ABOUT THIS TASK -> Identify every line in the records below that contains the word "item", and copy each of those lines.

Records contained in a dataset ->

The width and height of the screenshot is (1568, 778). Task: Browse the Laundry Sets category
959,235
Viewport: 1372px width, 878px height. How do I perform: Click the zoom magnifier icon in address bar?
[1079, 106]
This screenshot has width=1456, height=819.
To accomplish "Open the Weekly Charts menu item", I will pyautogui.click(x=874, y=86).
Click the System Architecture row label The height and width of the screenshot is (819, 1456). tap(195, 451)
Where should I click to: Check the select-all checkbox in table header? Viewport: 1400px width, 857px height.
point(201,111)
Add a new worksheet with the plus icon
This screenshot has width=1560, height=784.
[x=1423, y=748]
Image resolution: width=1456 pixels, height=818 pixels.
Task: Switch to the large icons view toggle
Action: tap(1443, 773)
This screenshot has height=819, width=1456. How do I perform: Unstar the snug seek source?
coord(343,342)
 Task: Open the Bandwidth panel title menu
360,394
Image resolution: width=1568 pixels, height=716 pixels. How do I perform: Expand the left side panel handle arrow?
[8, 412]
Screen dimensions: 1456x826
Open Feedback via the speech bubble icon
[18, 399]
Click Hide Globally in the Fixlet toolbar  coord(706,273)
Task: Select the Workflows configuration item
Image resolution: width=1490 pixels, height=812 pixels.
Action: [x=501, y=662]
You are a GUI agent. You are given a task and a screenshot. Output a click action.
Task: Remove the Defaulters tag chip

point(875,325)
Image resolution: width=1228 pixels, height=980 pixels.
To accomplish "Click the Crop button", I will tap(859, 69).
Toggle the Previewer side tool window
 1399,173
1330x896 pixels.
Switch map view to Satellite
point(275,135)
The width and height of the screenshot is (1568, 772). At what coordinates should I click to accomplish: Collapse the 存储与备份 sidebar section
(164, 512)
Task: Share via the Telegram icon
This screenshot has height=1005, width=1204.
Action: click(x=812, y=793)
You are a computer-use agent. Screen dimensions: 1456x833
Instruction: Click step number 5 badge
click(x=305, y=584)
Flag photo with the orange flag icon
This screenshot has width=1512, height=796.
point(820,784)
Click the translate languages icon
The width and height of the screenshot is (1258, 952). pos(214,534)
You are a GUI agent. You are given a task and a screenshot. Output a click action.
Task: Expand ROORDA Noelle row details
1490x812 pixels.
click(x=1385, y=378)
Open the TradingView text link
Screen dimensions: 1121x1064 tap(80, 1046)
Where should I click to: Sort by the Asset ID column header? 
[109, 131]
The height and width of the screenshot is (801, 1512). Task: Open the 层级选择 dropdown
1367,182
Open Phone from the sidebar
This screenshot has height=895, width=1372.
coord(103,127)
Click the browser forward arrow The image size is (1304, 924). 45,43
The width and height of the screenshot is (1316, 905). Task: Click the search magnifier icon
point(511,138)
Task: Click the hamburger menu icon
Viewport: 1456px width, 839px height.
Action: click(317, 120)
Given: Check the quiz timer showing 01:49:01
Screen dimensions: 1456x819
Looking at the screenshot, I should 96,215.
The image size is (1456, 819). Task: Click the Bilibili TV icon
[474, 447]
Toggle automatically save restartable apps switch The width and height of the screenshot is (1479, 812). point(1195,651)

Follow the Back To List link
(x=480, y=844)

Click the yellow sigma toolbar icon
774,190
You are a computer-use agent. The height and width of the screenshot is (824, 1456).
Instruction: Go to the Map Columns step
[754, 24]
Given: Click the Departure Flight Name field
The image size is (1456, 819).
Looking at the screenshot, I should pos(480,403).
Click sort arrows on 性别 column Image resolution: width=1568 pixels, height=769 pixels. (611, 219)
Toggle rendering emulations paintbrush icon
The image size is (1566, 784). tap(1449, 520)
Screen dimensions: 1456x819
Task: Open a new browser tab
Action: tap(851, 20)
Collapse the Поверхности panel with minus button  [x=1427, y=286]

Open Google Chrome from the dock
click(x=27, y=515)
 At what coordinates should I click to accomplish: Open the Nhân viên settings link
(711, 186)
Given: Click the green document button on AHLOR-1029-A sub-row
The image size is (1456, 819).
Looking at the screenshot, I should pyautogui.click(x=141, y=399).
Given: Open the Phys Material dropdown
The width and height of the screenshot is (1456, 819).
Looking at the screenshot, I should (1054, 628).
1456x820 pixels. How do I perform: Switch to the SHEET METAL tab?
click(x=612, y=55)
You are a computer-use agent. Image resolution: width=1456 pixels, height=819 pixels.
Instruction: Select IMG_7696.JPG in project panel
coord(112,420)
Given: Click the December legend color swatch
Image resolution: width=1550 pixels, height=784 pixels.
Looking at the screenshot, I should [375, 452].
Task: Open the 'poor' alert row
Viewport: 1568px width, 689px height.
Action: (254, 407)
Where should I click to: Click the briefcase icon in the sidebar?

RESULT OF THIS TASK ->
To accomplish "Open the Weekly Charts menu item", I will pyautogui.click(x=874, y=86).
Task: Select the Workflows configuration item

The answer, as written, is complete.